Optionally, in another browser tab, navigate back to the Azure portal. Explore the file share code-… in the Storage account again to find the cloned lab materials in the newly created azure-ml-labs folder.
Create a datastore and data assets
The code to create a datastore and data assets with the Python SDK is provided in a notebook.
-
Open the Labs/03/Work with data.ipynb notebook.
Select Authenticate and follow the necessary steps if a notification appears asking you to authenticate.
- Verify that the notebook uses the Python 3.8 - AzureML kernel.
- Run all cells in the notebook.
Optional: Explore the data assets
Optionally, you can explore how the data assets are stored in the associated Storage Account.

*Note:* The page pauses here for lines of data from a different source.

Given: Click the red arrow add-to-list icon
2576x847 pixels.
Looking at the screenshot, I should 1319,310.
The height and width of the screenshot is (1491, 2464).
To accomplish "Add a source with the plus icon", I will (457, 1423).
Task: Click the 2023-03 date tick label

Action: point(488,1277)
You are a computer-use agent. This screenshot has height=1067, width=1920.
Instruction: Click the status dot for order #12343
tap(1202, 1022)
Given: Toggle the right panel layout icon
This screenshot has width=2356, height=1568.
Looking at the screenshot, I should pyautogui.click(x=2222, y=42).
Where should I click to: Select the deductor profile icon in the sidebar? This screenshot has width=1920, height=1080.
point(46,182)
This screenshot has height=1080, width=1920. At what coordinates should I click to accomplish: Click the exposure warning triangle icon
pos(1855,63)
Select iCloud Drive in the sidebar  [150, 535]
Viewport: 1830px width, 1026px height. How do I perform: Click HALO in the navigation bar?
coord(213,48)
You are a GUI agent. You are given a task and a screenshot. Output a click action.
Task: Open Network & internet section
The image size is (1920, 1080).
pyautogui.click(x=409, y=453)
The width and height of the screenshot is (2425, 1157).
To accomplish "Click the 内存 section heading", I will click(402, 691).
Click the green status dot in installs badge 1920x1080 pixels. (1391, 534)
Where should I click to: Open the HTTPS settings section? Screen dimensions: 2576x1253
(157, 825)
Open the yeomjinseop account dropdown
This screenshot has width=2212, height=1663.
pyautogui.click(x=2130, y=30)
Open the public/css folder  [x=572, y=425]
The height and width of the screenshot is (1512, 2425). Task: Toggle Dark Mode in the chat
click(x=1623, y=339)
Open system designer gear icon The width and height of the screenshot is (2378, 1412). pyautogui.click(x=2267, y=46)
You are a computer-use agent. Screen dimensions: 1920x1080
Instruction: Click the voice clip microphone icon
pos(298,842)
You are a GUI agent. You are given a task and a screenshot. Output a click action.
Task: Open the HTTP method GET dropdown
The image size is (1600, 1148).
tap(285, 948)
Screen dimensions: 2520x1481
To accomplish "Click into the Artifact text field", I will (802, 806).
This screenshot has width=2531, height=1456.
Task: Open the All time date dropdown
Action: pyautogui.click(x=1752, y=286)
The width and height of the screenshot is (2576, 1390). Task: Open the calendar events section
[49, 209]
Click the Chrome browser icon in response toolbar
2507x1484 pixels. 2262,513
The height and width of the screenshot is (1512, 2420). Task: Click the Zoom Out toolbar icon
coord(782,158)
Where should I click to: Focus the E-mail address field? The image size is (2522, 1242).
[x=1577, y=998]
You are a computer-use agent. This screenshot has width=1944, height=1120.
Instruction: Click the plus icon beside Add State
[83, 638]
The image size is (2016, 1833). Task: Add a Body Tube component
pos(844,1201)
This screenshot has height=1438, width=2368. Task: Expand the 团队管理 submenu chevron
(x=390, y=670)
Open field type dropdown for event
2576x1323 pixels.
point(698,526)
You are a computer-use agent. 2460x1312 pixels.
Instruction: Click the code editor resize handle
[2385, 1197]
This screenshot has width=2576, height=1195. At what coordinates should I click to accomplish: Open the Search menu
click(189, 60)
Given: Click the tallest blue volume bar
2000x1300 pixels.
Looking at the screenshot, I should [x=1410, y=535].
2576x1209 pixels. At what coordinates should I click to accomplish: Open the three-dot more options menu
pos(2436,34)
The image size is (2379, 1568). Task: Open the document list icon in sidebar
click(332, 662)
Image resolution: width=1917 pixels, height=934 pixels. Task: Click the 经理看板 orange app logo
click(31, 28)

- Navigate to the Data tab in the Azure Machine Learning studio to explore the data assets.
-
Select the diabetes-local data asset name to explore its details.
Under Data sources for the diabetes-local data asset, you’ll find where the file has been uploaded to. The path starting with LocalUpload/… shows the path within the Storage Account container azureml-blobstore-…. You can verify the file exists by navigating to that path in the Azure portal.
Delete Azure resources
When you finish exploring Azure Machine Learning, you should delete the resources you’ve created to avoid unnecessary Azure costs.
- Close the Azure Machine Learning studio tab and return to the Azure portal.
- In the Azure portal, on the Home page, select Resource groups.
- Select the rg-dp100-… resource group.
- At the top of the Overview page for your resource group, select Delete resource group.
- Enter the resource group name to confirm you want to delete it, and select Delete.